The pastoral search process is well known. When the typical church body begins looking for a pastor it first forms a committee. The next step is to advertise the position, followed by the collection of resumes. Then comes the interview process. Finally someone is chosen, the financial package is presented, and Bingo! the church has a new pastor.
The above process is full of problems. One of the primary ones is that the new pastor is almost always from outside the body. In most instances he has never met the people of the church prior to the search process. He may have resided hundreds of miles away. The church family cannot possibly know if he lives up to the standards set forth in I Timothy 3.
One of the side effects of the pastor being from the outside is that he can never be a fully accepted member of the body. He will, of course, be a member in the sense of signing his name on a membership card. He will also be present almost all the time. Despite this, he will always and forever be different.
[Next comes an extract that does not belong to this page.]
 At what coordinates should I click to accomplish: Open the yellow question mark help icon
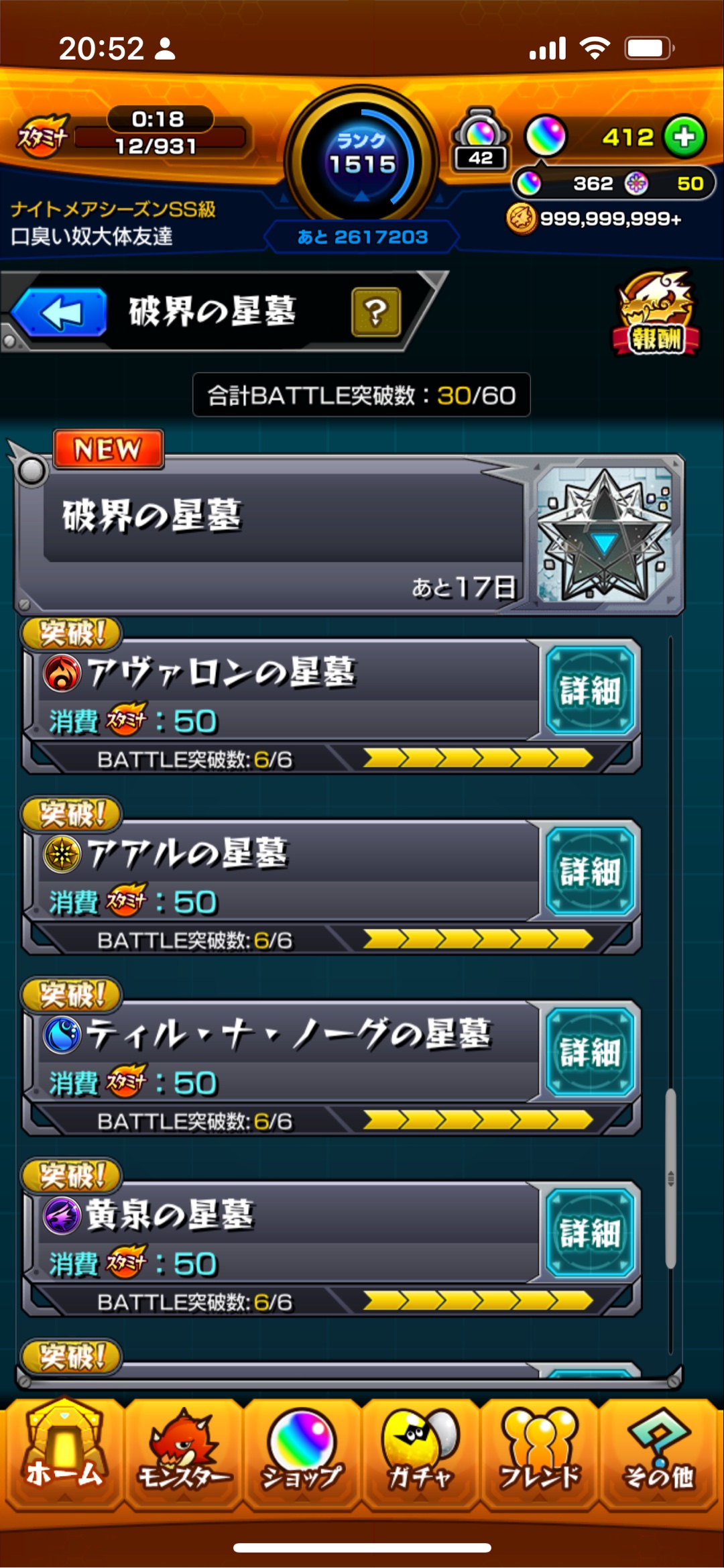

He is the paid person who receives money from the church to do certain duties. This puts him in a different category from everyone else.
No matter how hard the pastor tries and no matter how long he stays, he will always be an outsider. This is a natural outcome of the clergy/laity divide. He will never feel fully accepted. Even though he is very involved in the life of the church, he will not be thought of as one of the group.
This problem is harmful to both the pastor and the church. The pastor cannot enjoy the benefits of simply being a part of the group. He can never actually be inside. As for the church, the people in general are robbed of doing some of the most important things because they expect the paid man to do them.
Professional pastors spend a lot of time doing church things, but they can't be fully accepted members of that church.
(This post is part of the series 25 Reasons Professional Pastors Should Resign.)